Pat Riley played a significant role in the offense's development:
But upon returning from the trip around the country, Spoelstra realized he was in a bit of a bind. He had all these compelling ideas about how to deploy his players on the court, except he had no players to deploy thanks to the lockout. So Spoelstra walked into the Heat arena and told his coaching staff to lace up and get out on the practice court.
Spoelstra and his assistants decided to play a game of pretend: be the Miami Heat.
Their coach? That would be Riley. For the first time in years, Riley assembled his own (pretend) staff, too: Heat CEO Nick Arison and assistant general manager Andy Ellisburg.

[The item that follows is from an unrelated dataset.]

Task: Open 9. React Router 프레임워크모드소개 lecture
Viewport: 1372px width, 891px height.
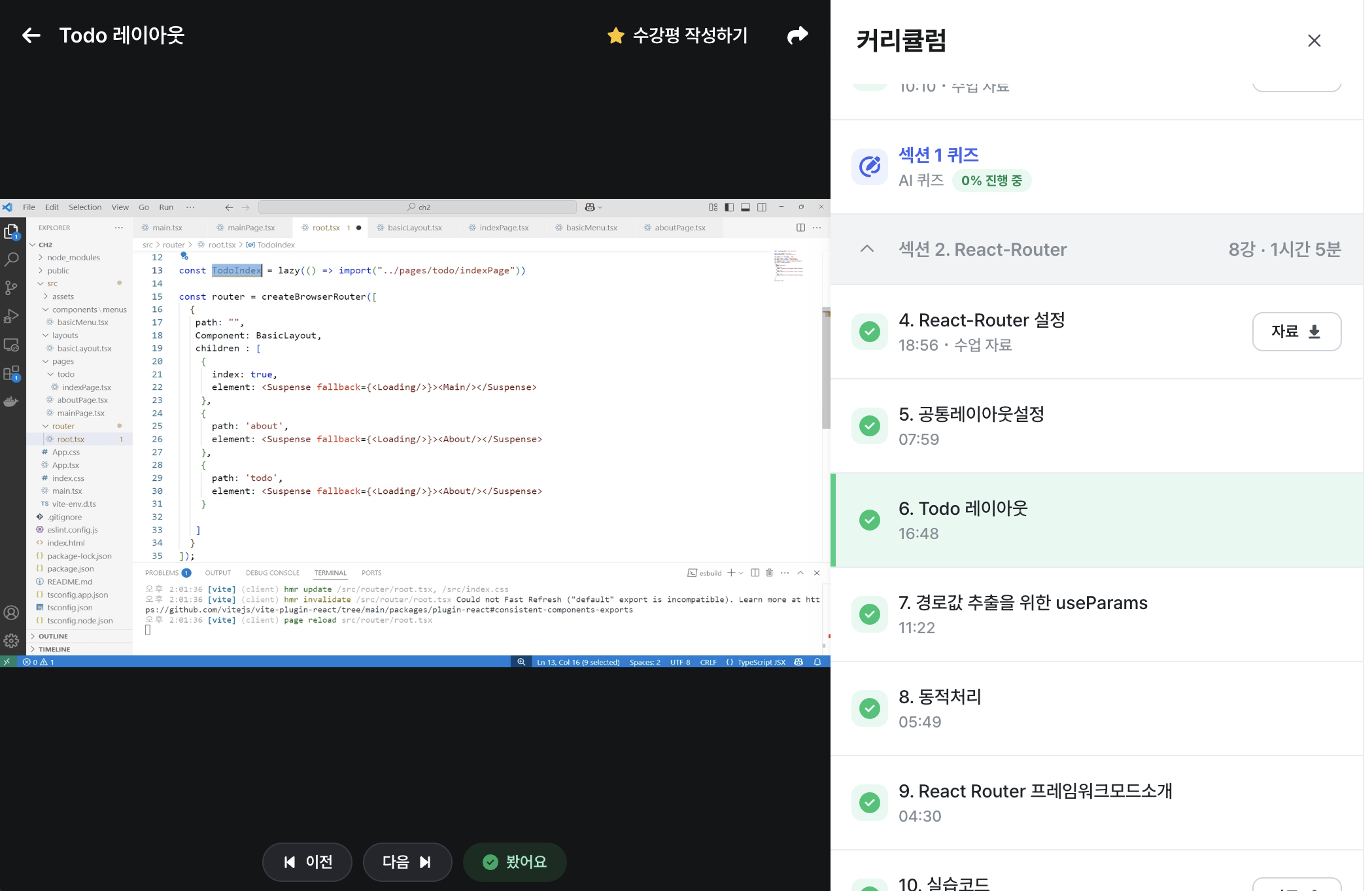Action: [1035, 791]
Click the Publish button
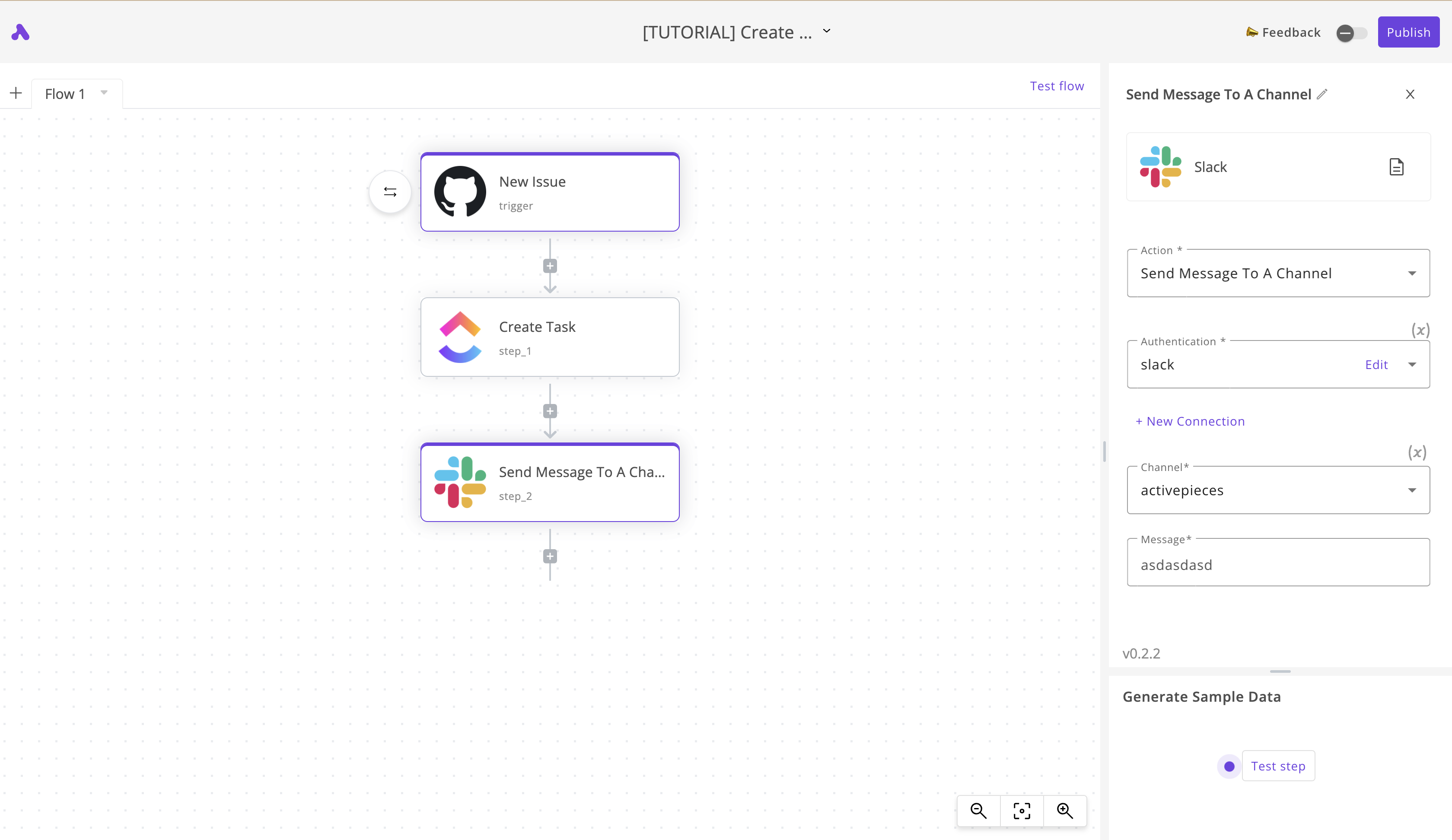This screenshot has width=1452, height=840. [1407, 32]
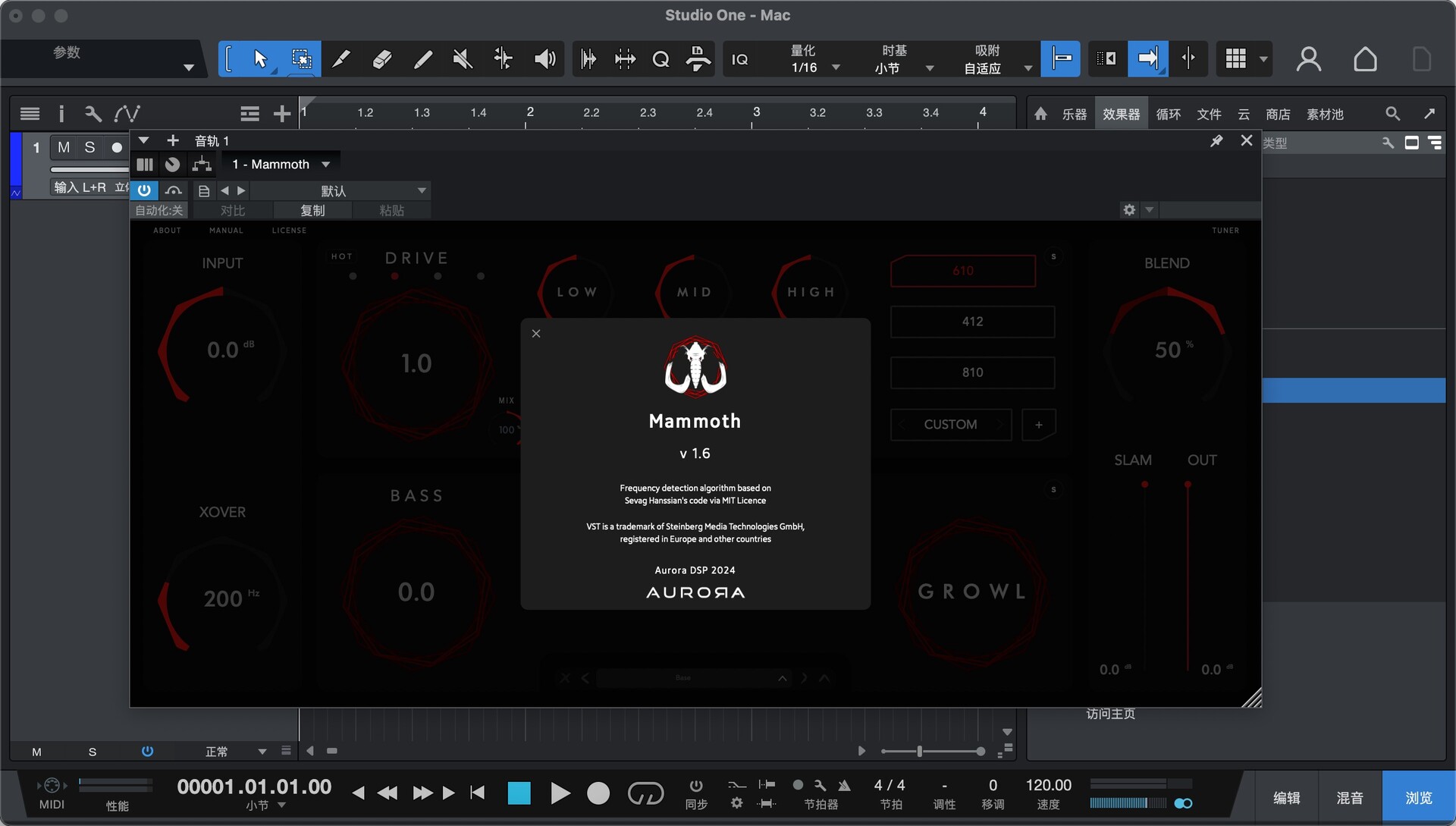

"Once or twice a week," Riley recalled. "Erik would take all of his eight or nine coaches and they'd be out there running through offense, experimenting on things and I'd come out with Andy and Nick and we'd watch it. Then I started to go out on the court and say, 'Why don't you do this? Why don't you do that?' I loved it and I loved what [Erik] was doing."
How do you have an offense without play calling? Simple, the same way classic motion offense works, the same way the triangle works: by establishing principles of spacing and movement, and letting players freelance within that framework:
There is, however, a fluid framework in place, with infused elements of Rick Adelman's elbow offense and a motion dribble-drive offense, something he picked up from his trip to Lexington, Ky., to see Calipari.
[snip]
And Bosh? He's gushing about Spoelstra's new groove for a different reason: You can't really scout it.
But after a crushing Finals loss to Dallas, the Heat were ready for a fresh start. Now, the team seems fully on board with what they call "the triangle on steroids," and have even adopted Spoelstra's "pace and space" terminology in their press conferences.